Days with severe symptoms: an additional efficacy endpoint in immunotherapy trials

Abstract

In immunotherapy trials, primary and secondary endpoints often focus on average symptom and medication scores during the pollen season or on days with low symptoms and low medication use. Thus, there is a need for endpoints describing the treatment effect on the most troublesome days in the pollen season. A possible additional efficacy endpoint, days with severe symptoms during the pollen season, was investigated using data from a multicentre, double-blind, randomized, placebo-controlled trial of the SQ-standardized grass allergy immunotherapy tablet (AIT) (Grazax, Phleum pratense, 75,000 SQ-T/2,800 BAU, ALK, Hørsholm, Denmark).
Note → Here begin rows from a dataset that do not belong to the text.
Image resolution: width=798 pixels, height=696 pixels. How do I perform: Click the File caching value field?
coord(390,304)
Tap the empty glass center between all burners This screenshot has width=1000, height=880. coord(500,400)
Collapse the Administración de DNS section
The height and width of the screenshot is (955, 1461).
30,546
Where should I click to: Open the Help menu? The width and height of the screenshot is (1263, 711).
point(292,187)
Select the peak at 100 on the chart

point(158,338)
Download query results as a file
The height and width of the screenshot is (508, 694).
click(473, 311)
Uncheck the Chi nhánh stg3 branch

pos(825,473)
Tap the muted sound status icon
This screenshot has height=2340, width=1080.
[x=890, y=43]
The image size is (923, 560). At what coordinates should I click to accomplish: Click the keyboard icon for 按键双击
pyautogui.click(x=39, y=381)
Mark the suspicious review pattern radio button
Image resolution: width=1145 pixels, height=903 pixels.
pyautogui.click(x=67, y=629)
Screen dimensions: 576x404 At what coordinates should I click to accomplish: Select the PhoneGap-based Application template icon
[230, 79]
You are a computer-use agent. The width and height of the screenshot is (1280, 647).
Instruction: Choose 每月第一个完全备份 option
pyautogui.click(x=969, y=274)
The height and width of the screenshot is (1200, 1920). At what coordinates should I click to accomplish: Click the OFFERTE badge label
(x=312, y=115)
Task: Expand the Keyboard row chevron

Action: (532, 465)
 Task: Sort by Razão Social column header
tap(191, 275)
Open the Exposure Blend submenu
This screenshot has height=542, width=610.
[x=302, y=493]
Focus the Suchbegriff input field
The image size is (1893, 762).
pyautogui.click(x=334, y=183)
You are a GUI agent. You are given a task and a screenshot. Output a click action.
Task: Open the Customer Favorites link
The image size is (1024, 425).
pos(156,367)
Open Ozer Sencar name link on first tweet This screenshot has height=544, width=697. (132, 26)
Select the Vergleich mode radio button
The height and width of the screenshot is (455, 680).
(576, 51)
The trial included 634 subjects (N(Grass AIT) = 316; N(Placebo) = 318) with grass pollen-induced rhinoconjunctivitis. Six different definitions of a day with severe symptoms were suggested. The number of days with severe symptoms was analysed and odds ratios were calculated. The number and percentage of days with severe symptoms differed between definitions, but overall the analysis of days with severe symptoms showed consistent results (odds ratios: 2.0-3.4) for the different definitions. All definitions showed a reduced risk of having days with severe symptoms in the grass AIT group when compared to the placebo group. Days with severe symptoms during the pollen season is a relevant additional efficacy endpoint, which can be used in immunotherapy trials to support the clinical interpretation of commonly used efficacy endpoints.